Oui, sous réserve des règles applicables à chaque dispositif et des plafonds européens. 

Il faut notamment vérifier : 

  • Si les aides portent sur les mêmes dépenses ; 
  • Le régime juridique utilisé ; 
  • L’intensité maximale autorisée ; 
  • Le plafond de minimis éventuellement applicable ; 
  • Le retraitement des subventions dans le calcul du CIR. 
Une PME sans département R&D peut-elle bénéficier du CIR ?

Oui. L’existence d’un service portant officiellement le nom de « R&D » n’est pas une condition d’éligibilité. 

L’entreprise doit en revanche mener de véritables opérations de recherche appliquée ou de développement expérimental, mobiliser des compétences adaptées et être en mesure de documenter ses travaux. 

Une machine industrielle peut-elle être intégrée au CIR ?

Oui, mais le CIR ne porte généralement pas directement sur son prix d’acquisition. 

Les dotations aux amortissements correspondant à l’utilisation de la machine dans des opérations de R&D peuvent être retenues, au prorata de cette utilisation et sous réserve de respecter les autres conditions du dispositif.

Peut-on financer un équipement déjà commandé ou livré ?

En règle générale, une commande passée avant le dépôt de la demande compromet l’éligibilité aux subventions soumises à un effet incitatif. 

La règle exacte doit néanmoins être vérifiée dans le cahier des charges de chaque dispositif.
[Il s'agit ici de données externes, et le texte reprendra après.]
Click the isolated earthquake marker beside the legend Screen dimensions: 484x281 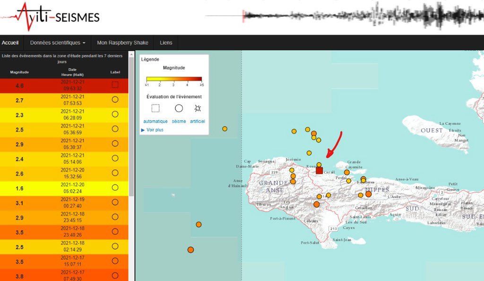pyautogui.click(x=225, y=129)
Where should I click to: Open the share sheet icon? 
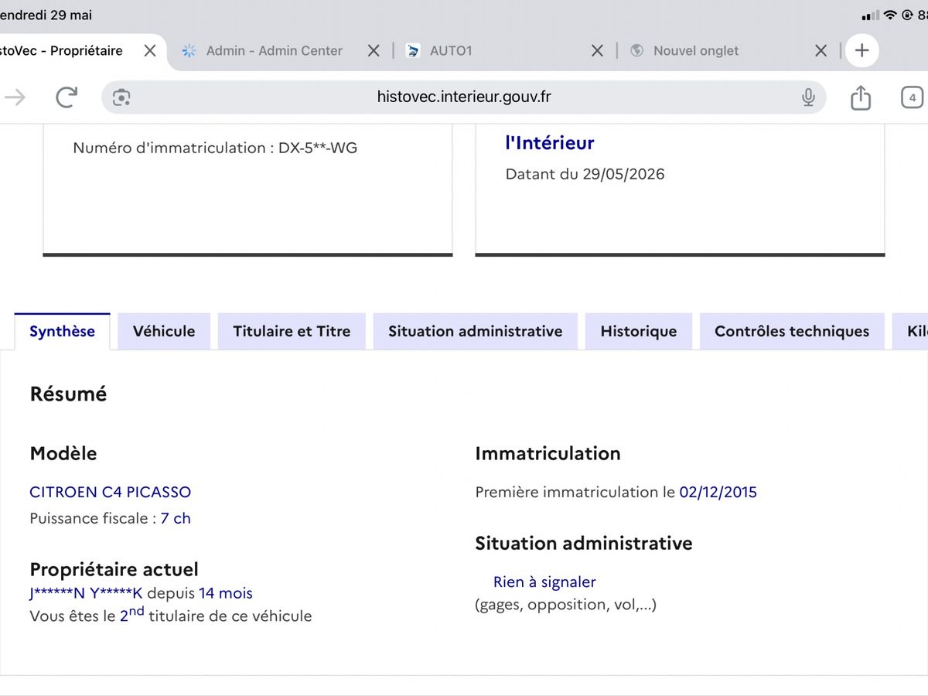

Le CIR obéit à une logique différente puisqu’il est calculé sur les dépenses de R&D effectivement exposées au cours de l’année.

Quel est le délai pour obtenir les financements ?

Les délais dépendent du dispositif, de la qualité du dossier, du calendrier des relèves et des demandes de compléments. 

Il faut distinguer : 

  • Le délai d’instruction ; 
  • La décision d’attribution ; 
  • La contractualisation ; 
  • Le premier versement ; 
  • Le paiement du solde ; 
  • Le remboursement d’une créance fiscale. 

Il est prudent de ne pas construire le plan de trésorerie sur une date de versement non contractualisée.

Existe-t-il un montant minimal d’investissement ?

Les seuils varient selon les dispositifs. 

Certaines aides territoriales peuvent intervenir sur des projets de quelques dizaines de milliers d’euros. D’autres appels à projets nationaux ciblent des programmes industriels de plusieurs millions d’euros. 

Le CIR et l’IP Box n’imposent pas nécessairement un montant minimal de dépenses.